Thank you for sharing Peggy - It only takes one person for us to know that someone did love us. But the others, will still do damage. So many survivors will learn to love by giving it to our children first. I did that too, then I recognized that I needed to love and care for myself the way I did my children. The good news is that it is never to late to start to parent ourselves. Much Love.

Reply
Kristina
10/19/2016 04:48:34 am

I have had the problem to connect with my trauma anger, the developpmental anger, abuse anger...whatever anger.
In my childhood, besided the abuse, I was not allowed to express my anger. I shut it down completely. I saw my grandmother being a highly angry, hurtful person. I did not want to be that bitchy as she. I was never angry. I never knew that my boundaries are being crossed and that I should be angry in order to protect myself.
I completely splitted off the anger of my emotional repertoir.
I did not like angry people. If somebody would raise his voice against me or be angry, I´d run, I´d be scared, I´d die.
But most typically, I was in toxic relationships, and the only thing I did was to "appease their anger", by being polite, the good-girl (but I thought it was ok this way, I was not aware of the toxicity for me of the relationships).
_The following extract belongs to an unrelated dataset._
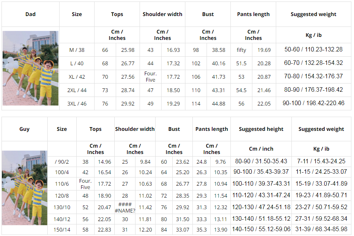Click the '90-100 / 198.42-220.46' weight cell
354x236 pixels.
click(313, 103)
I remember a guy friend of mine who probably expected to be in a relationship with him, but he never asked me out or anything (and I was not interested in him as in a romantic partner) started to be sarcastic, condescending to me, even somehow passively aggressive, esp. in showed up in the last meeting with him where he drove me to some place (I paid -and this made him angry).
He stopped talking to me, the strange, violance silence, he set me down at me destination, beated with the car -door and left, without saying any goodbuy. It made me finally angry.
Today, I love to acknowledge the anger in me.